En France, après la vague de gel du début d’avril, suivie d’un épisode de sécheresse, la part de blé tendre cultivé dans des conditions considérées comme « bonnes » à « très bonnes » a un peu régressé, passant de 81 à 79 %,, selon le baromètre CéréObs de FranceAgriMer publié le vendredi 7 mai 2021.

Les pluies « refont » un peu les cultures en France

Toutefois, « les pluies actuelles « refont » un peu les cultures. On sait que les dégâts sont faits pour le colza, mais on pense que ça va nettement améliorer la situation des blés et des orges en particulier », a indiqué le courtier.

Au Maroc, les autorités ont remis en place une taxe à l’importation du blé tendre à compter du 1er juin.

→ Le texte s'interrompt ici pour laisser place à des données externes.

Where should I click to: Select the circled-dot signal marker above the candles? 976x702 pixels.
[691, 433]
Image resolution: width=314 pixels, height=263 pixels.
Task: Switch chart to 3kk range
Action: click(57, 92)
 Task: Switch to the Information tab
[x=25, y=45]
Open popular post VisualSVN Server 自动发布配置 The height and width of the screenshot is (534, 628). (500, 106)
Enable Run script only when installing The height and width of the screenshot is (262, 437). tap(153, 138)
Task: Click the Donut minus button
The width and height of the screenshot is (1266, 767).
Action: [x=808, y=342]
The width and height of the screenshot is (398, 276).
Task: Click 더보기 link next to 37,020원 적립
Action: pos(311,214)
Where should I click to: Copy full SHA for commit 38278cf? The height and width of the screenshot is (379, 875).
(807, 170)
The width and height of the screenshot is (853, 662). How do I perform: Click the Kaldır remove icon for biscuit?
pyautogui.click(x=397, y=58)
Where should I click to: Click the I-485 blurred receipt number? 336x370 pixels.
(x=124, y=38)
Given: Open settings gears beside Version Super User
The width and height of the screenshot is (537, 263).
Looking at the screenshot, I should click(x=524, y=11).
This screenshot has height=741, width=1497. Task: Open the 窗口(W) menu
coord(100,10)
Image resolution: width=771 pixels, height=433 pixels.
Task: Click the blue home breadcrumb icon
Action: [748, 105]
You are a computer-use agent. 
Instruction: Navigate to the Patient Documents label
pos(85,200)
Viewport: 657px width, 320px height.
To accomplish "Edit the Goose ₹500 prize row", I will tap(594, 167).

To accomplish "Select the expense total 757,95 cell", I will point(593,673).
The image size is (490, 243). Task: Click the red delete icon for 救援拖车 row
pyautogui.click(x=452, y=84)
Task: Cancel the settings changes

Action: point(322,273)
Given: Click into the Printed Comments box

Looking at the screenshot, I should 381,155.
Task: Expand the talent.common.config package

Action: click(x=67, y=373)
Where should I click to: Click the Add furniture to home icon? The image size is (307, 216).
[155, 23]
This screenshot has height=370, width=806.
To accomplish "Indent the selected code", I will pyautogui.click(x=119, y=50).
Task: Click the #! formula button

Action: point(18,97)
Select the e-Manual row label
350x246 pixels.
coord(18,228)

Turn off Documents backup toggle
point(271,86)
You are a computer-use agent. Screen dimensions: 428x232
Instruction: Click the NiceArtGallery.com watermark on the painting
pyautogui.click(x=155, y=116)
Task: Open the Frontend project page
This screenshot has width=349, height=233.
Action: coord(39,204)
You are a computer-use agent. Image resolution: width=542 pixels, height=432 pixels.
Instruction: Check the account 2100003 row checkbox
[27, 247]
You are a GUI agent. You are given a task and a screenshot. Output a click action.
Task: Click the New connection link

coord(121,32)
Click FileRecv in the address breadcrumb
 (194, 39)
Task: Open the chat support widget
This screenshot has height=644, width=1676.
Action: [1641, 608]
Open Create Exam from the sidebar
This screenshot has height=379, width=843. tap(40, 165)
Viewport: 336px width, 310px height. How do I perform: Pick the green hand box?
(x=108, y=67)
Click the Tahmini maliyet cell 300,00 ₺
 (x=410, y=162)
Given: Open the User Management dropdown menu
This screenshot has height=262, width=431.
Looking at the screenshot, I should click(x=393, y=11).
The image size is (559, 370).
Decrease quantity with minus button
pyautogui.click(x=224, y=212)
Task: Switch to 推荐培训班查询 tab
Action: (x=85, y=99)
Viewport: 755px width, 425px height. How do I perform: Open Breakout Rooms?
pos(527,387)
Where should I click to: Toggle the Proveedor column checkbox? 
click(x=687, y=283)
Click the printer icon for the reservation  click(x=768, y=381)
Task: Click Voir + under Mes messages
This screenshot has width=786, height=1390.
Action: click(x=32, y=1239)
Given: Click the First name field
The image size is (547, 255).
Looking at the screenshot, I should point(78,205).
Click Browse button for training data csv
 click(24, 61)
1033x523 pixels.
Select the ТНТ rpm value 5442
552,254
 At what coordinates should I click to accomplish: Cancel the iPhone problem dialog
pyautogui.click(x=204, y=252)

Les experts tablent sur un fort rebond de la production nationale cette année, a rapporté le cabinet Inter-Courtage.

Vers 17h00 sur Euronext, la tonne de blé tendre reculait de 2,25 euros sur l’échéance de septembre, à 251,50 euros, et de 1,75 euro sur l’échéance de décembre, à 228,50 euros.

La tonne de maïs, quant à elle, progressait de 2,25 euros sur l’échéance de juin, à 261,25 euros, et de 2,75 euros sur l’échéance d’août, à 250 euros.

Concernant les prix physiques, la progression des prix payés pour le blé tendre a concerné cette semaine essentiellement la prochaine récolte, en forte hausse. Le maïs de l’ancienne récolte a lui fortement progressé.